Judge rules in MDOT favor, forcing business to pay out of pocket for changes
Mon, 31 Mar 2014 23:43:09 GMT —
The clock is ticking for a small Manistee County business whose parking lot has become the centerpiece of a property dispute with the Michigan Department of Transportation.
MDOT says that part of Brian's Auto Parts' parking lot, and some of the things that are for sale on it are a hazard to drivers and that the business is trespassing on their "right of way zone."
"The concern is this encroachment within the clear zone of the highway and this is an area we maintain free of obstructions so that motorists can see," said MDOT Communications Representative, James Lake.
Owner of Brian's Auto Parts, Brian McLaughlin, says he started receiving letters from MDOT 18 months ago. In the beginning, they said the business was in violation of three different civil infractions. After discussing those violations with McLaughlin, MDOT officials later found that they were invalid but still pursued the "right of way" violation.
MDOT representatives said the discussion began when they noticed that the parking lot was expanding.
"They were driving by and they saw where we added on to our parking lot with gravel and that's false," said McLaughlin. "We didn't add on anything. We just repaired what was there and that area that they're talking about has been the exact same way it is now since 1956."
McLaughlin has owned the business for almost 14-years and says he was never informed of a problem before. He says part of the building has been there since the 1930's.

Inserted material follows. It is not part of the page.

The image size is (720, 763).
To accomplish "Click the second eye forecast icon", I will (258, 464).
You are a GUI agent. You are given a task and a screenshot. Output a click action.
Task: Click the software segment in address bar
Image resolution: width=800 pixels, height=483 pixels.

The two sides discussed many options for how to resolve the issue so that the impact on the business could be minimal. McLaughlin says he thought they had reached an agreement to put a curb in place that would push back the parking lot by a few feet, but that a few months later they received papers that MDOT wanted to take the issue to court.
"We did not reach an agreement," said Lake.
On March 11, 2014, a Manistee judge ruled that Brian's Auto Parts excavate the entire portion of their parking lot that is in violation by April 1 at their own expense.
"We compromised with them," said McLaughlin. "We've worked back and forth with them. We've worked our way through numerous things along the way and came to an agreement to the best of my knowledge a while back and they're not abiding by that at all."
McLaughlin says downsizing the already full parking lot will force him to lose a driveway off of the highway and his used car sales that make up about 1/5 of his business. He says the parking lot is already full of cars that are either waiting to be repaired, or have parts that are available for sale and that his customers alone have very limited parking space.
"Makes everybody suffer all the way around," said McLaughlin. "We're working on a skeleton crew as it is just baring the financial burden of the litigations over the last 18 months."
"We've been very supportive of industry and business in Michigan," said Lake. "That's one of our primary goals is to encourage and support commerce in Michigan but unfortunately in this case we have a safety issue and it's a safety issue we can't ignore."
McLaughlin says he is working with his attorney on his options to file for an appeal by Tuesday. He says it's questionable whether or not MDOT has jurisdiction over the property in question because there are documents from 1954 that he says say otherwise.